Another major problem, and a fairly common one, is that of kickbacks for referrals from diagnostic centres and general practitioners to specialists despite such practices being specifically banned by the Medical Council of India. I have been told that after specialists deliver educational lectures for general practitioners in small towns, those in the audience are often more interested in what ‘cut’ they would get for referrals rather than the science being discussed! A similar situation exists with pharma companies and device manufacturers. It is said, for example, that many ophthalmologists use certain lenses for cataract operations and orthopaedic surgeons order joint prostheses only from favoured manufacturers because of the cash they get on the deal—despite these devices being more expensive than others and with no additional benefit to the patient.
These are instances of smaller corruption.

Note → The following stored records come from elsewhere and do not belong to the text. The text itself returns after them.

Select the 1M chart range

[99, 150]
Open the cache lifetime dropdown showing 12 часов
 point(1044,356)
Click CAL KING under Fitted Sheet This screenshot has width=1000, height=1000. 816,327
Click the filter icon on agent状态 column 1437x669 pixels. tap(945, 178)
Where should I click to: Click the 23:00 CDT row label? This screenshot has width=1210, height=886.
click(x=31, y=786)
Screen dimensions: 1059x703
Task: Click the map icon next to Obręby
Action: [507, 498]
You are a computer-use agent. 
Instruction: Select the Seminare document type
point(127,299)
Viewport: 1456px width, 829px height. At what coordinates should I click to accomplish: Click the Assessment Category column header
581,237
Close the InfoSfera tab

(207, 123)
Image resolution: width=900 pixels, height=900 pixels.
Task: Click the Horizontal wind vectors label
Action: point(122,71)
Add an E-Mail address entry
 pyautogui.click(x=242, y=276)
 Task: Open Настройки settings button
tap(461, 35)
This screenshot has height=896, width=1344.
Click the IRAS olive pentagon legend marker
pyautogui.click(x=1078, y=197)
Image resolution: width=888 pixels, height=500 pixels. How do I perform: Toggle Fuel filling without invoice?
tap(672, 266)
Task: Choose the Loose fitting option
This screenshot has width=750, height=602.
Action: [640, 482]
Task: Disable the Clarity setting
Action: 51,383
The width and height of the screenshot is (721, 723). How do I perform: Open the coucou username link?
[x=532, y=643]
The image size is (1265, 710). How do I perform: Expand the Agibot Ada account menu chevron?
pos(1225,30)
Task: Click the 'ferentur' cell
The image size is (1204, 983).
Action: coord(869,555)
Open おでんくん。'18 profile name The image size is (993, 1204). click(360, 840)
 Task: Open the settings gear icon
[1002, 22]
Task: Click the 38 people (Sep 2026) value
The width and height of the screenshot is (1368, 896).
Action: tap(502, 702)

The more lucrative way for private hospitals to make money now is to set up medical colleges as business ventures. The system in India is vastly different from those in most advanced countries, which follow a non-profit model of teaching hospitals. In India, many of the private colleges owned by politicians do not even provide a basic medical education. They have ‘ghost’ faculties who only appear during MCI inspections and very few patients—future doctors get a very inadequate training. One of the purposes of a medical institution is to do research: we recently performed a study in which we found nearly 60 per cent of all medical colleges in India did not publish a single research paper between 2005 and 2014.
If the government cannot set up enough medical colleges to produce the large number of doctors this country needs, an alternative would be to allow the opening of not-for-profit institutions, like the best hospitals in the US do. Even in India, the Sir Ganga Ram Hospital where I work is run by a trust and puts back all its profits into improving its facilities. This model could easily be replicated more widely. However deeply ingrained corruption seems at present, there is no excuse for condoning its presence in healthcare, which is based on trust between a patient and his or her doctor. In India, probably more than anywhere else, doctors command a position of reverence from their patients. To exploit this for pecuniary advantage seems to me to be reprehensible in the extreme.
The only silver lining in this rather dark and cloudy scenario is that, in spite of all the problems, we have had some great doctors in this country, like A.K. Basu from Calcutta, N.H. Antia from Bombay and P.K. Sethi from Jaipur. If we strive for a clean system with a focus on producing merit, we will have many more. We might also create a much cleaner system that rewards good doctors so as to lure back many who are abroad. India sorely needs a virtuous band of qualified personnel. Minus corruption, healthcare in this country can get revolutionised. It will become much more accessible, affordable and effective and we may even progress to universal healthcare. We must dream big.